◆ **Requirement**
Return every line of the entries below word for word, leaving the pictures out.

◆ **Entries**
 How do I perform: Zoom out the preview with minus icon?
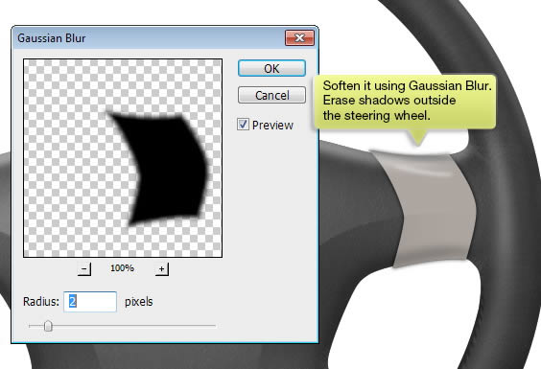[x=84, y=269]
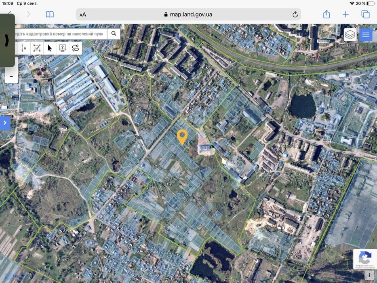
Task: Zoom out with the minus button
Action: click(12, 76)
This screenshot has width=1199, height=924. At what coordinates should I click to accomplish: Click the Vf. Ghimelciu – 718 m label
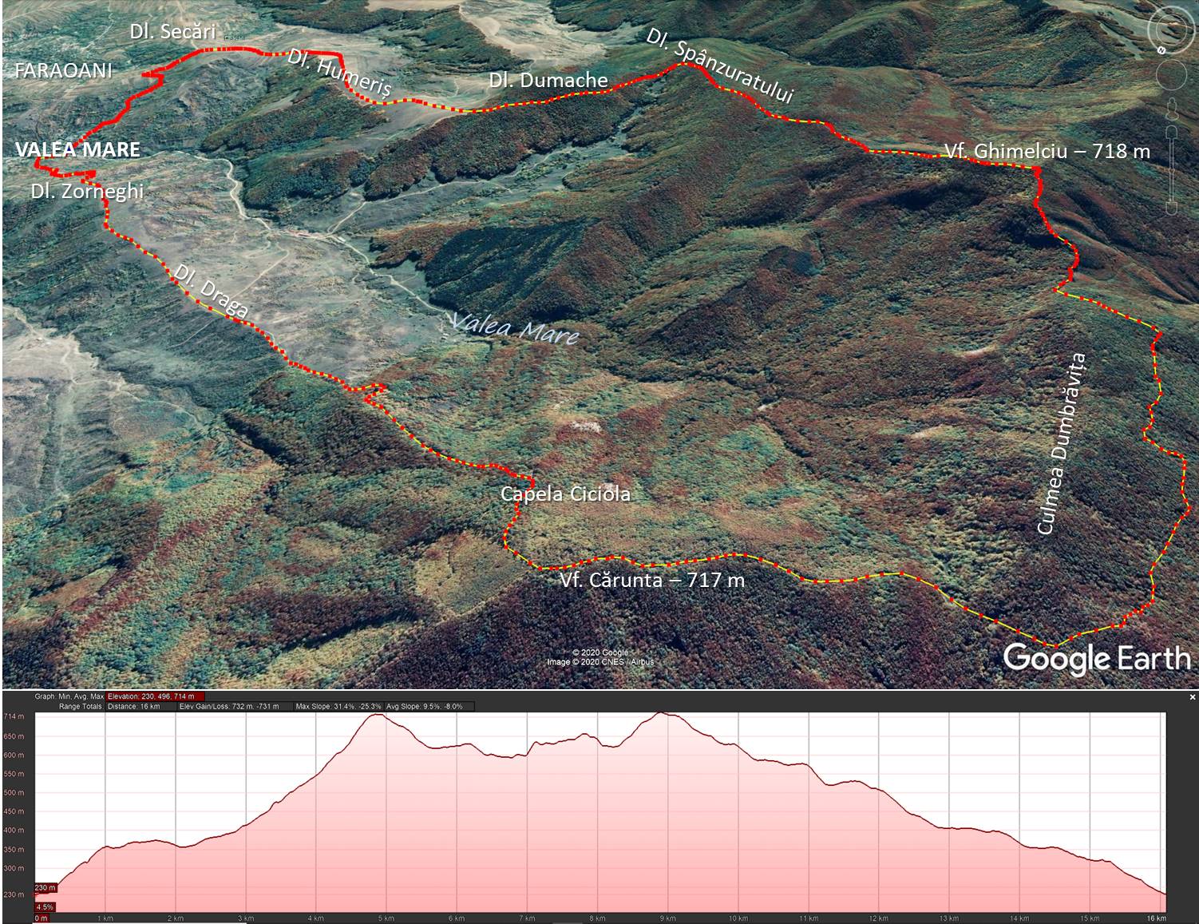(1047, 151)
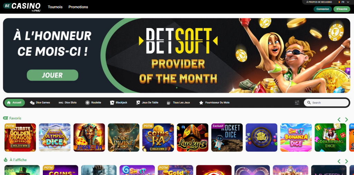Click the S'inscrire button
The height and width of the screenshot is (175, 354).
click(342, 9)
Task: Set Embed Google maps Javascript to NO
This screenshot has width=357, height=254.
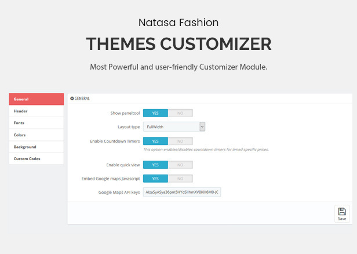Action: click(x=180, y=179)
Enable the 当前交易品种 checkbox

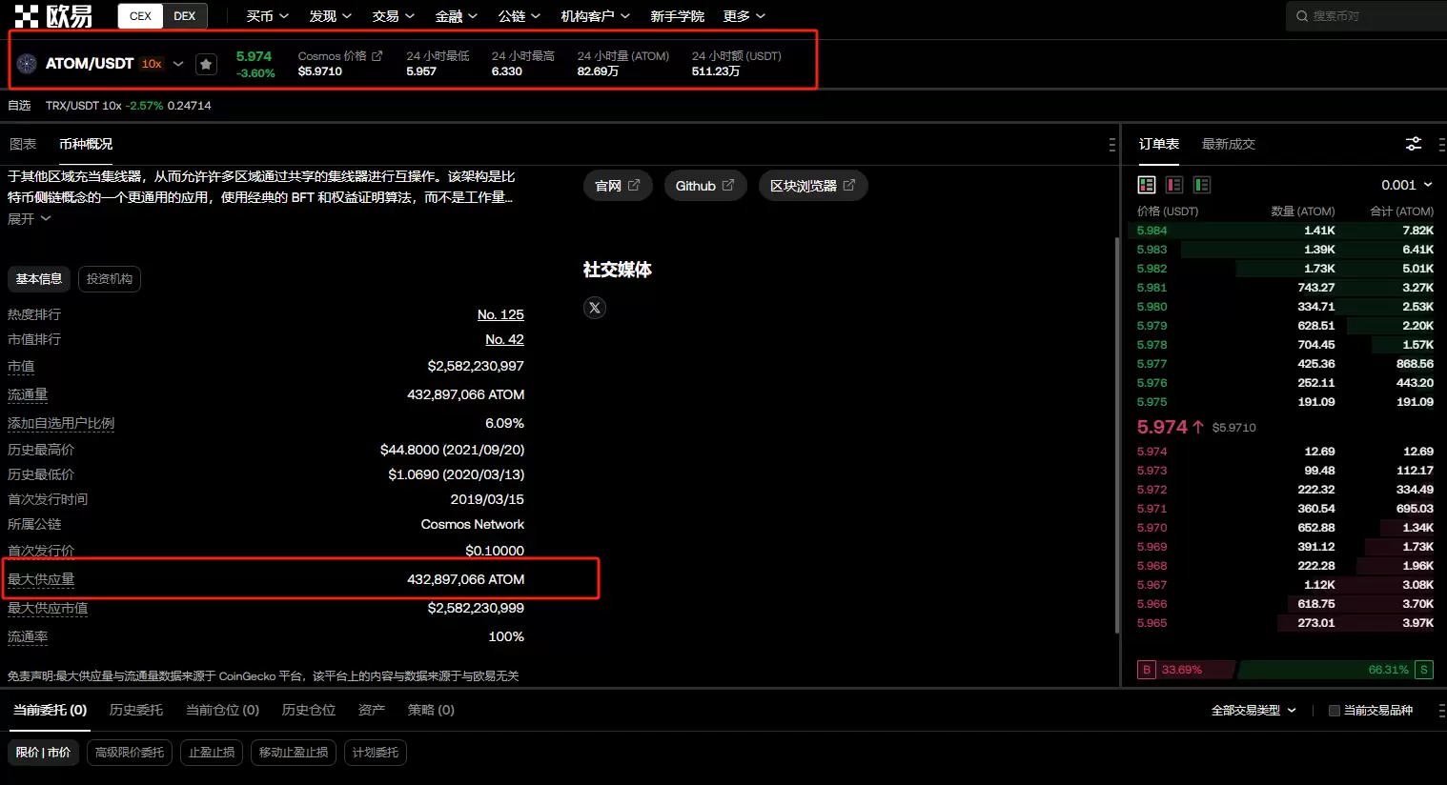pos(1335,711)
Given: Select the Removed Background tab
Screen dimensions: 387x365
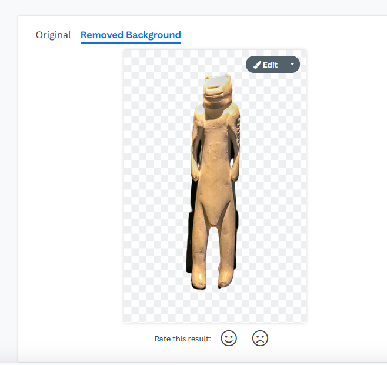Looking at the screenshot, I should coord(131,35).
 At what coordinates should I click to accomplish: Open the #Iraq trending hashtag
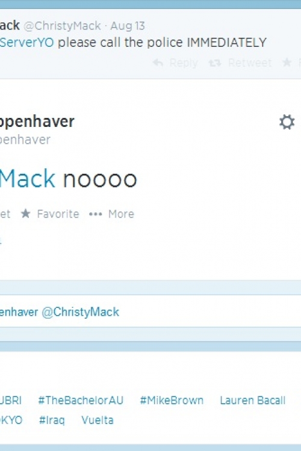click(x=52, y=420)
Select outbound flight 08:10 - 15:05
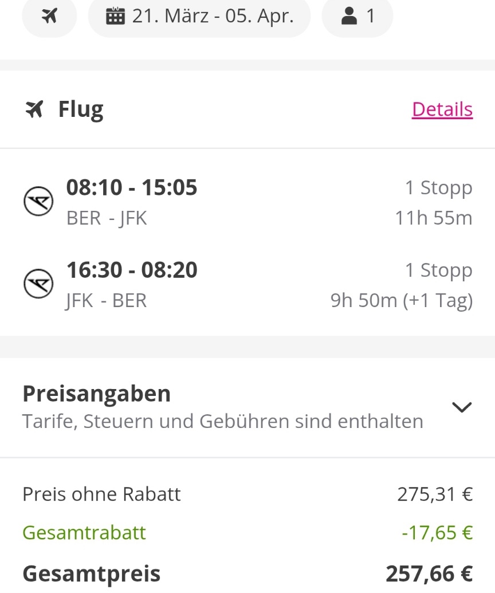495x593 pixels. pos(248,202)
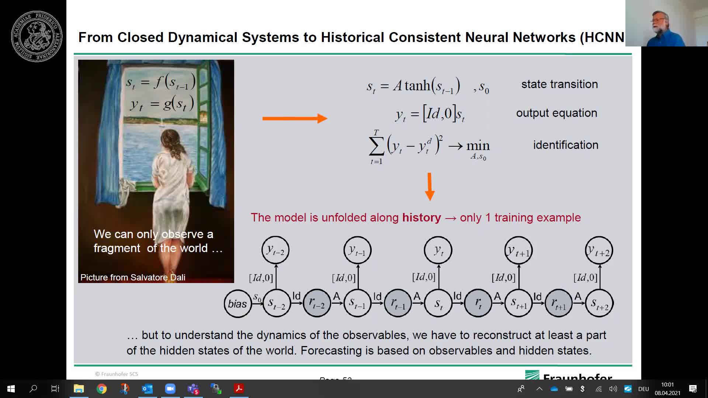Click the battery status tray icon
Screen dimensions: 708x398
(569, 389)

◆ **Exercise result**
 How do I perform: Zoom out the preview with minus icon?
[x=84, y=269]
Task: Zoom out with the minus button
Action: click(12, 76)
This screenshot has width=1199, height=924. At what coordinates should I click to accomplish: Click the Vf. Ghimelciu – 718 m label
(1047, 151)
Click the S'inscrire button
The height and width of the screenshot is (175, 354).
click(342, 9)
Task: Set Embed Google maps Javascript to NO
This screenshot has width=357, height=254.
Action: click(x=180, y=179)
Enable the 当前交易品种 checkbox

pos(1335,711)
Given: Select the Removed Background tab
Screen dimensions: 387x365
Looking at the screenshot, I should coord(131,35).
 At what coordinates should I click to accomplish: Open the #Iraq trending hashtag
click(x=52, y=420)
Select outbound flight 08:10 - 15:05
495x593 pixels. pos(248,202)
Click the battery status tray icon
Screen dimensions: 708x398
(569, 389)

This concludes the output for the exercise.